Material provided:
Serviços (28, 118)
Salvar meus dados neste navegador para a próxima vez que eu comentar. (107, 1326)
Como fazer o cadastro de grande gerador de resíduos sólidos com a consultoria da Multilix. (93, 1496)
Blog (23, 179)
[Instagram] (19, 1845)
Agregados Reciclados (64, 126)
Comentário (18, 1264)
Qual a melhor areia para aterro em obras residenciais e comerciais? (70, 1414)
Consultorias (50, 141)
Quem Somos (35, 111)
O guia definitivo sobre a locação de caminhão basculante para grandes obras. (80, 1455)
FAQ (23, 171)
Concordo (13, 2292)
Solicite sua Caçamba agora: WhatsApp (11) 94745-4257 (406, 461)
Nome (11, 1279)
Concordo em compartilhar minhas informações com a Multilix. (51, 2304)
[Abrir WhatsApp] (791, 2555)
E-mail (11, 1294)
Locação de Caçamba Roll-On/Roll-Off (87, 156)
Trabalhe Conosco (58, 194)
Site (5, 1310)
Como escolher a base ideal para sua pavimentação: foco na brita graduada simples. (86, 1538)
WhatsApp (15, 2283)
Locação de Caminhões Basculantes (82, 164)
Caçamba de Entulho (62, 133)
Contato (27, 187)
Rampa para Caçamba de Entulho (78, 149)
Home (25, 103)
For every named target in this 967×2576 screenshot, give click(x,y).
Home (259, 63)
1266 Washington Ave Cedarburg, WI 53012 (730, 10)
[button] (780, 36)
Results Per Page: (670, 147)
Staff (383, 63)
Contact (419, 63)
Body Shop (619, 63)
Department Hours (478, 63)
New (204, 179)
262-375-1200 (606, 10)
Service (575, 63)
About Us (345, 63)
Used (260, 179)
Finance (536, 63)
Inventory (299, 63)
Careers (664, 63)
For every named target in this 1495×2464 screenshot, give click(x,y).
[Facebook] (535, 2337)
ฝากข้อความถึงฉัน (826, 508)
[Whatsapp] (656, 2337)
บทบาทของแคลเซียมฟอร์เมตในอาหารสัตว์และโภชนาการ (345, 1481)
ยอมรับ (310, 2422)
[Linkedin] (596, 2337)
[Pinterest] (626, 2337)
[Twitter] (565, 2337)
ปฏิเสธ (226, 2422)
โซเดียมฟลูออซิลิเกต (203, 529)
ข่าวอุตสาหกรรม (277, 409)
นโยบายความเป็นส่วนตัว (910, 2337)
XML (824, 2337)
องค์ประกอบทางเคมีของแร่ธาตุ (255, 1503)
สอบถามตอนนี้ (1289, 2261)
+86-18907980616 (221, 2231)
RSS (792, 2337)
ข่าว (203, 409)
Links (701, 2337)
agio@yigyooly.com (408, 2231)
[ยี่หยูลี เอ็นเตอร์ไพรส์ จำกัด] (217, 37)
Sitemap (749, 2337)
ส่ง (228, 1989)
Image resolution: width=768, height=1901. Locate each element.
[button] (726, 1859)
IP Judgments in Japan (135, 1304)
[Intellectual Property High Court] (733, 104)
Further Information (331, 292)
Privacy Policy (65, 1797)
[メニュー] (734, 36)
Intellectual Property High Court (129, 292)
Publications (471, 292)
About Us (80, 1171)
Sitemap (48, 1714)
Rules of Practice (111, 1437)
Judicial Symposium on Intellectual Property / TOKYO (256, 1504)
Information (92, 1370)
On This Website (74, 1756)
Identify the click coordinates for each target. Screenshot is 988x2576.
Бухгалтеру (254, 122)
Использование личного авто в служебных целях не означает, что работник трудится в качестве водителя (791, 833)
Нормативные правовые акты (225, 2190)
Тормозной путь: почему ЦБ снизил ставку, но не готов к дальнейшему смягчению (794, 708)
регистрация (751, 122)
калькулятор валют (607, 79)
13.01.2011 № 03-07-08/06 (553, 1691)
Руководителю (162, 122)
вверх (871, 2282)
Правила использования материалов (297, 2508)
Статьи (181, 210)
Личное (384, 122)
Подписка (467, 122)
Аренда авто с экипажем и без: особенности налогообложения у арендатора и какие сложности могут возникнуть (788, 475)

Task objective:
Collect from the data above every line that includes "High".

Answer to this task:
[Intellectual Property High Court] (733, 104)
Intellectual Property High Court (129, 292)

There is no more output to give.